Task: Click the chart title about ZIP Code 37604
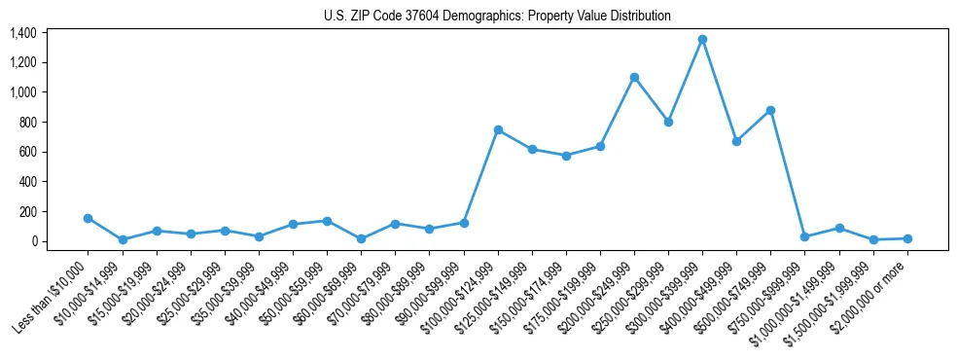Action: point(497,17)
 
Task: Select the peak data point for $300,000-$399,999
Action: point(702,40)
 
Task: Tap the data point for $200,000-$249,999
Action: point(634,77)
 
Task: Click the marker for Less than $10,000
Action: point(89,218)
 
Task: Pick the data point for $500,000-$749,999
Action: point(770,110)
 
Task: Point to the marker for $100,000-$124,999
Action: point(498,129)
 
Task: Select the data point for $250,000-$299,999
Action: point(668,122)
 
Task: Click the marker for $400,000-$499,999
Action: point(736,141)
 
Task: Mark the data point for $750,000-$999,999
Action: point(804,236)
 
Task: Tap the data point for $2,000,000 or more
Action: point(907,238)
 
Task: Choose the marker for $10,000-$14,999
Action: point(123,239)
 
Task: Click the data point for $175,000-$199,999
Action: point(600,146)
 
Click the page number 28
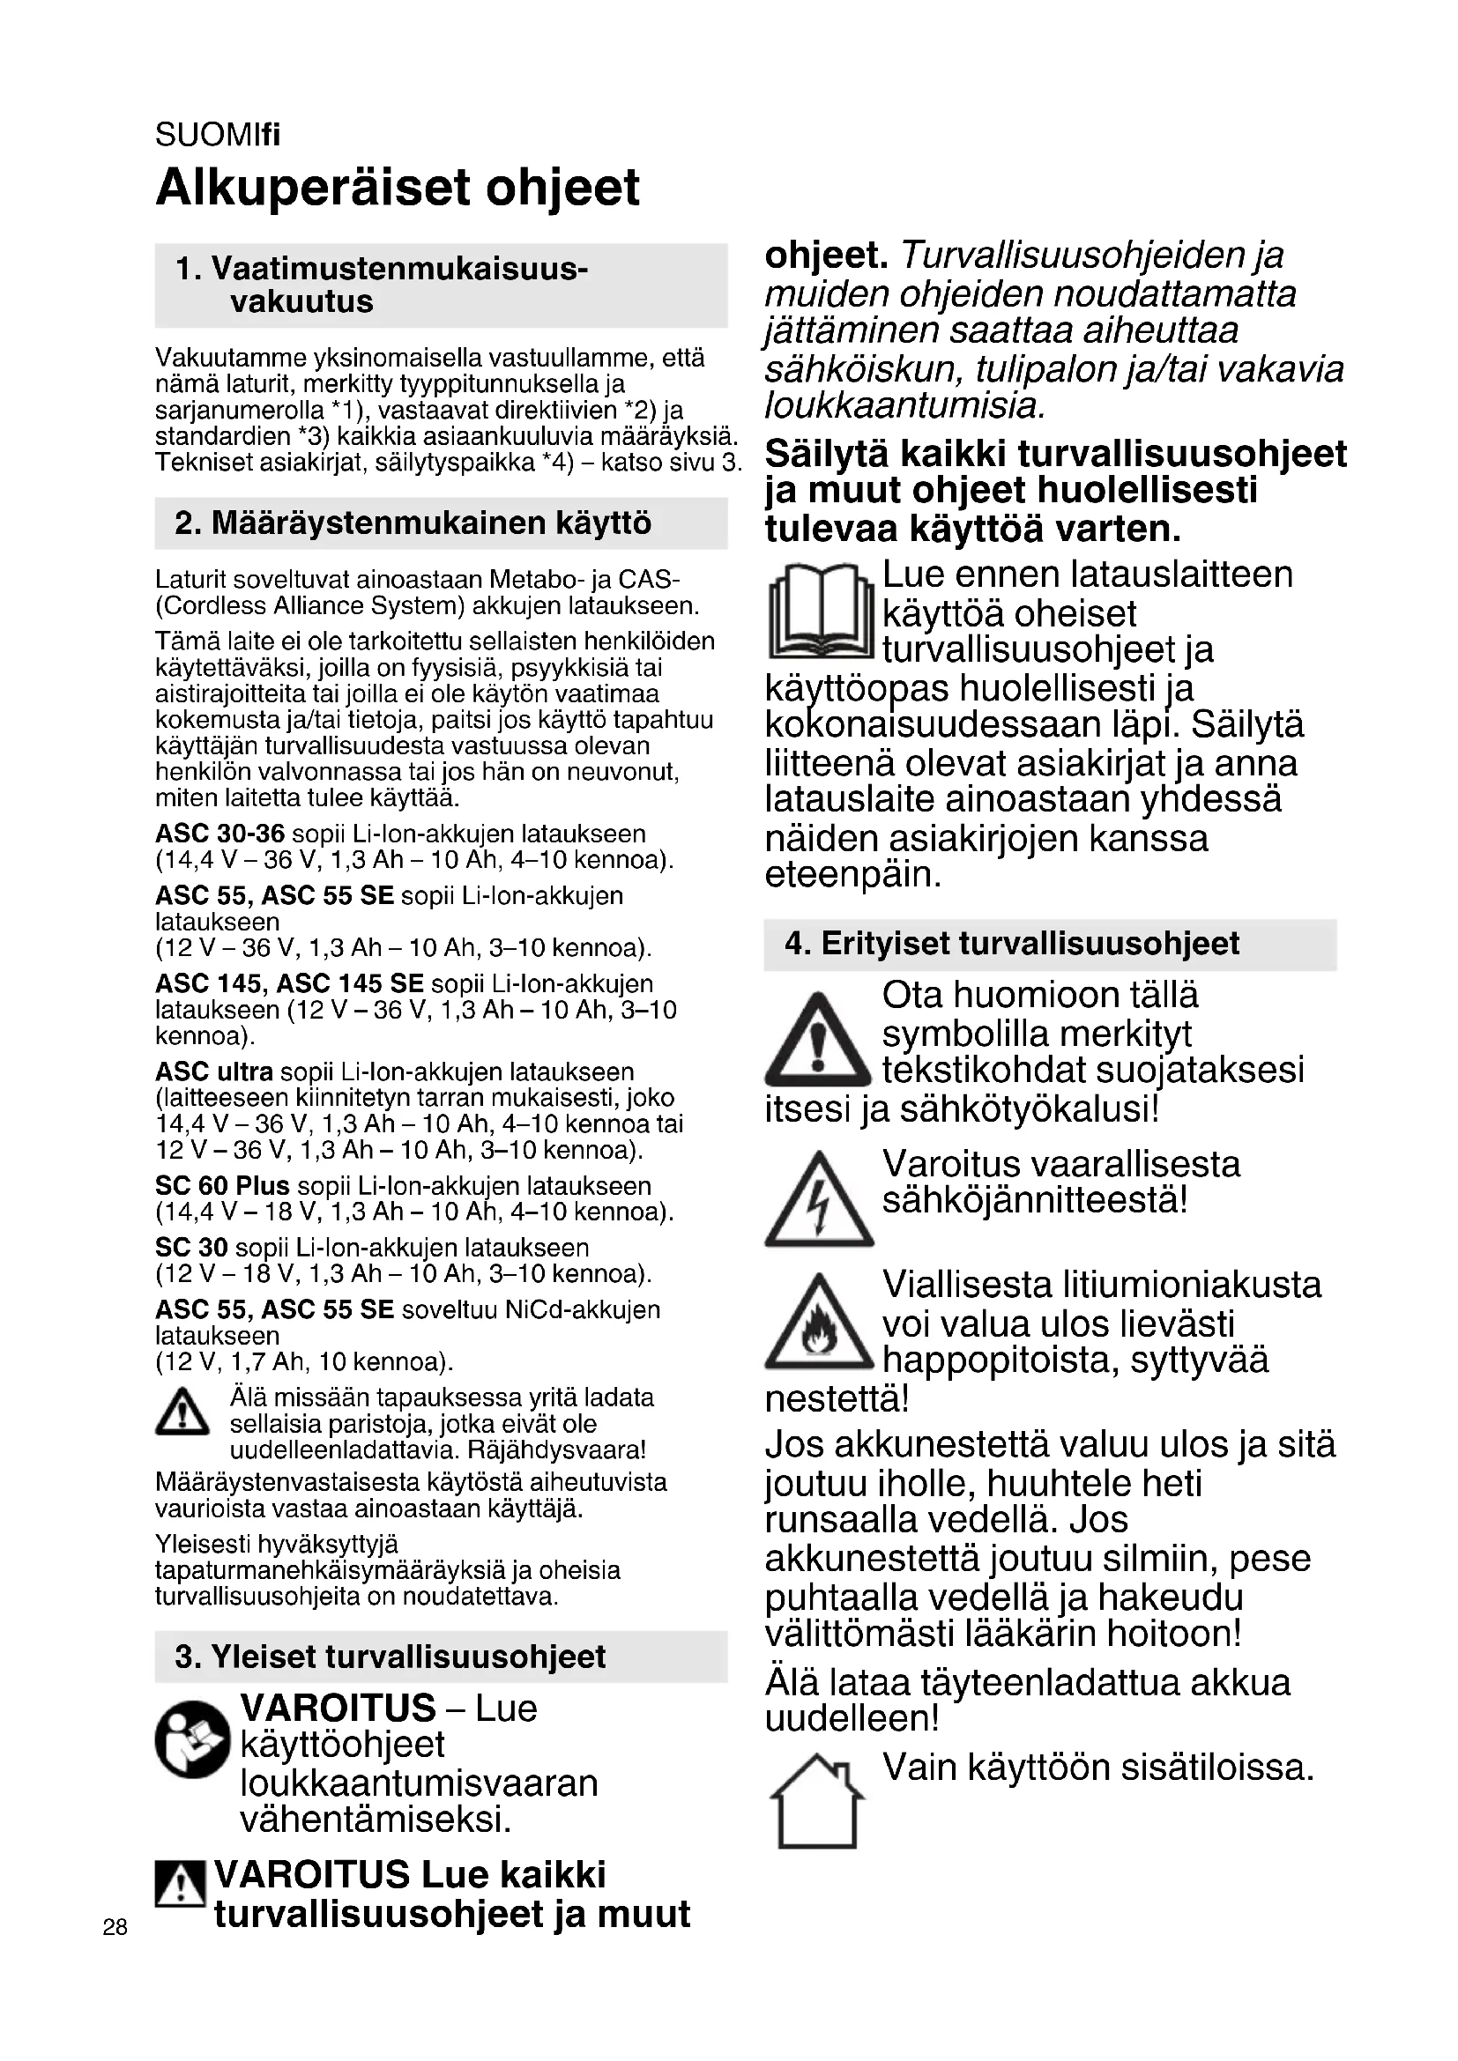[x=115, y=1927]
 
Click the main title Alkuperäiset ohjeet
[x=397, y=188]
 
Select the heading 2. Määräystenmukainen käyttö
[x=413, y=523]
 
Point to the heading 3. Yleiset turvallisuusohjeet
[x=391, y=1657]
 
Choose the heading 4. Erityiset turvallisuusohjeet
[x=1012, y=945]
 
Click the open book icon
[x=821, y=612]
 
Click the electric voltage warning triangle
[x=818, y=1200]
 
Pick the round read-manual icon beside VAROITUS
[x=192, y=1740]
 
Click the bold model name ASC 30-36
[x=220, y=834]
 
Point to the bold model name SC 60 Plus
[x=222, y=1186]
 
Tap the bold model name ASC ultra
[x=213, y=1071]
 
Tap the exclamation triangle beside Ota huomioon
[x=818, y=1039]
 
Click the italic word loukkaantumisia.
[x=905, y=406]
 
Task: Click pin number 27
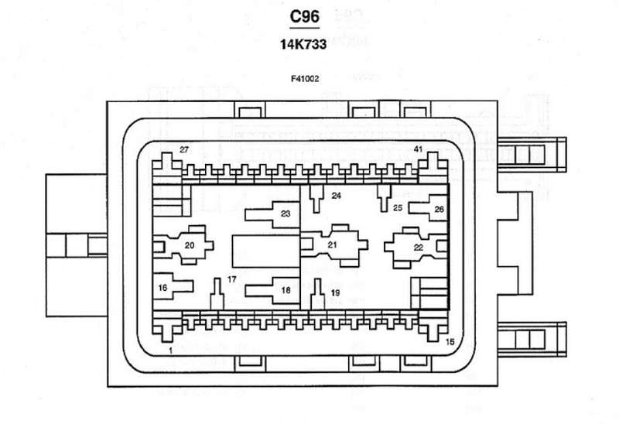pyautogui.click(x=184, y=149)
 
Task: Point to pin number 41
pyautogui.click(x=419, y=149)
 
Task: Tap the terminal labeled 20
pyautogui.click(x=188, y=245)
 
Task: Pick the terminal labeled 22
pyautogui.click(x=419, y=247)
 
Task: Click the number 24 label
pyautogui.click(x=336, y=196)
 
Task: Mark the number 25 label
pyautogui.click(x=398, y=207)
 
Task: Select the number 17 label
pyautogui.click(x=231, y=279)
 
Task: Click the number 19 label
pyautogui.click(x=335, y=292)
######
**WHAT IS ASKED**
Rewrite all of the records above, replacing "data point" with "plotted point" everywhere it appears and keeping everything else unchanged. Leave the pictures out of your answer.

**ANSWER TO THE PROBLEM**
Task: Click the chart title about ZIP Code 37604
Action: point(497,17)
 
Task: Select the peak plotted point for $300,000-$399,999
Action: point(702,40)
 
Task: Tap the plotted point for $200,000-$249,999
Action: point(634,77)
 
Task: Click the marker for Less than $10,000
Action: point(89,218)
 
Task: Pick the plotted point for $500,000-$749,999
Action: point(770,110)
 
Task: Point to the marker for $100,000-$124,999
Action: point(498,129)
 
Task: Select the plotted point for $250,000-$299,999
Action: point(668,122)
 
Task: Click the marker for $400,000-$499,999
Action: point(736,141)
 
Task: Mark the plotted point for $750,000-$999,999
Action: point(804,236)
 
Task: Tap the plotted point for $2,000,000 or more
Action: point(907,238)
 
Task: Choose the marker for $10,000-$14,999
Action: point(123,239)
 
Task: Click the plotted point for $175,000-$199,999
Action: point(600,146)
 
Click the page number 28
[x=115, y=1927]
 
Click the main title Alkuperäiset ohjeet
[x=397, y=188]
 
Select the heading 2. Määräystenmukainen käyttö
[x=413, y=523]
 
Point to the heading 3. Yleiset turvallisuusohjeet
[x=391, y=1657]
 
Choose the heading 4. Erityiset turvallisuusohjeet
[x=1012, y=945]
 
Click the open book icon
[x=821, y=612]
 
Click the electric voltage warning triangle
[x=818, y=1200]
 
Pick the round read-manual icon beside VAROITUS
[x=192, y=1740]
 
Click the bold model name ASC 30-36
[x=220, y=834]
 
Point to the bold model name SC 60 Plus
[x=222, y=1186]
 
Tap the bold model name ASC ultra
[x=213, y=1071]
 
Tap the exclamation triangle beside Ota huomioon
[x=818, y=1039]
 
Click the italic word loukkaantumisia.
[x=905, y=406]
 
Task: Click pin number 27
pyautogui.click(x=184, y=149)
 
Task: Point to pin number 41
pyautogui.click(x=419, y=149)
 
Task: Tap the terminal labeled 20
pyautogui.click(x=188, y=245)
 
Task: Pick the terminal labeled 22
pyautogui.click(x=419, y=247)
 
Task: Click the number 24 label
pyautogui.click(x=336, y=196)
 
Task: Mark the number 25 label
pyautogui.click(x=398, y=207)
 
Task: Select the number 17 label
pyautogui.click(x=231, y=279)
 
Task: Click the number 19 label
pyautogui.click(x=335, y=292)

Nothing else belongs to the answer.